At the hall cupboard now, she scoops up the mail Daisy collected for her while she was away. She shuffles the letters like cards, searching for anything linked to the threat.
Casburn stops talking into his mobile. Silence. Then he is behind her. Close behind her.
‘He’s calling back.’
Casburn peers over her shoulder. His cheek is so close it almost touches hers. She smells the mintyness of his breath and feels its warmth on her cheek. He has deliberately invaded her personal space.
‘He wants you to arrange a meet between me and you
r local informant.’
He places a hand on her shoulder and breathes on her neck. He is trying to control her. His touch is light, but she flinches and immediately regrets it. He will think her frightened. Instinctively, she bends her arm and moves her elbow forward, ready to jab him in the ribs. But he knows her too well.
‘Don’t,’ he says, grabbing her arm.
‘The last time you met one of my sources, he disappeared.’
‘He chose to disappear.’
Sources in law enforcement talk about his ruthless pursuit of a suspect with awe and a touch of fear. He’s not a man to be crossed. Rumours abound, but nothing she can prove. He gets what he wants, no matter the means.
‘Back off,’ she demands.
He releases his grip, but leans closer, their bodies touching as if they were lovers.
‘Who punched you?’
Casburn has changed tack. His voice is soft, as if he actually cares.
‘Ahmad Ghaznavi. After murdering his wife, his men tried to rape me.’
It is little more than a whisper. The horror of it is still very real.
Wolfe leaves the letters in a neat pile on the shelf and places her hands there to steady herself. She suddenly feels exhausted. She sees Nooria Zia in her mind’s eye, lying in a pool of blood, her miserable life ended violently at only sixteen.
‘She died because of me.’ Wolfe’s voice cracks.
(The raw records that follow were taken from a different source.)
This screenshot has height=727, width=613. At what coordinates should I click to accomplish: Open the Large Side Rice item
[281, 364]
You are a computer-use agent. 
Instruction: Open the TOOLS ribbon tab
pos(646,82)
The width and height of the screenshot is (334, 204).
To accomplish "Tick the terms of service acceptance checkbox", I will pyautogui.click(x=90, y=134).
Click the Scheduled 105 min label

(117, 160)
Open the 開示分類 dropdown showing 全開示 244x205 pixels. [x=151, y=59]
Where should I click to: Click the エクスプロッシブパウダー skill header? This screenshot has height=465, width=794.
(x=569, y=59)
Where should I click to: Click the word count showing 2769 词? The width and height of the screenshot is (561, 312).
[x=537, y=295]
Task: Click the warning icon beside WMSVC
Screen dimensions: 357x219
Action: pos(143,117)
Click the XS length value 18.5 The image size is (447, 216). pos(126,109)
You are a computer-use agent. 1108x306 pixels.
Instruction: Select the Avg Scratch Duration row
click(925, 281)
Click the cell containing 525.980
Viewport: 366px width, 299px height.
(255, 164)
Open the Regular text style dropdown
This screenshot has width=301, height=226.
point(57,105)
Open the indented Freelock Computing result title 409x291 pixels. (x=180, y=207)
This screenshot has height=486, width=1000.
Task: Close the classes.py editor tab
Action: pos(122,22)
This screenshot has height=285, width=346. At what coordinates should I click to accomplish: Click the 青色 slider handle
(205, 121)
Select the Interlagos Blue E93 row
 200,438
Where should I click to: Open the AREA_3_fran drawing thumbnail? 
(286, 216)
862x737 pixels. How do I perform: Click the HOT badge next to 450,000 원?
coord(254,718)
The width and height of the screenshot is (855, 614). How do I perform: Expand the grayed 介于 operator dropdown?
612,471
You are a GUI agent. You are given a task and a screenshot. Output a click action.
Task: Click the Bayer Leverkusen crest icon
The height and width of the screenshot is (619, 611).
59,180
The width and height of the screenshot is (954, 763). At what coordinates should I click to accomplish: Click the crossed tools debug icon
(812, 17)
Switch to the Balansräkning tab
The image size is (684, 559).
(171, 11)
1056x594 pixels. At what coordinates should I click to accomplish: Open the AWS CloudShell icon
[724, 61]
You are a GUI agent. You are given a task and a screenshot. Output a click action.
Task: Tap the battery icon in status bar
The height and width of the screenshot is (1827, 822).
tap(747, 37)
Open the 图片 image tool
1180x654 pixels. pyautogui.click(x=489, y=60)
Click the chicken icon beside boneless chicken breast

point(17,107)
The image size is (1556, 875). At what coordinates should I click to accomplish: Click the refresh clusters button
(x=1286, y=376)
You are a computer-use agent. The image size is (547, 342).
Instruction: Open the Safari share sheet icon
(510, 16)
She struggles to control her gut-wrenching guilt. Casburn will see her moment of weakness. And once he knows she cares, he’ll use it against her.
‘It’s not your fault.’ She feels the scratch of his stubble against her ear. ‘Make her death worth something,’ he whispers. ‘Give me the name.’
Her stomach churns. ‘Not without a deal.’
Casburn’s mobile rings and he backs away. She steps into the bathroom and locks the door, removes her ring and runs the cold tap, throwing water over her face with trembling hands, blinking hard to banish the image of Nooria’s bloody face. She dries her face with a towel and takes some deep breaths. Their relationship is like two bordering countries with similar ideals, reliant on each other for their survival, but history has driven a deep wedge of distrust between them. Even when they have a common cause such as Lalzad, their differing approaches land them on opposing sides. Wolfe doesn’t want to go to war with Casburn.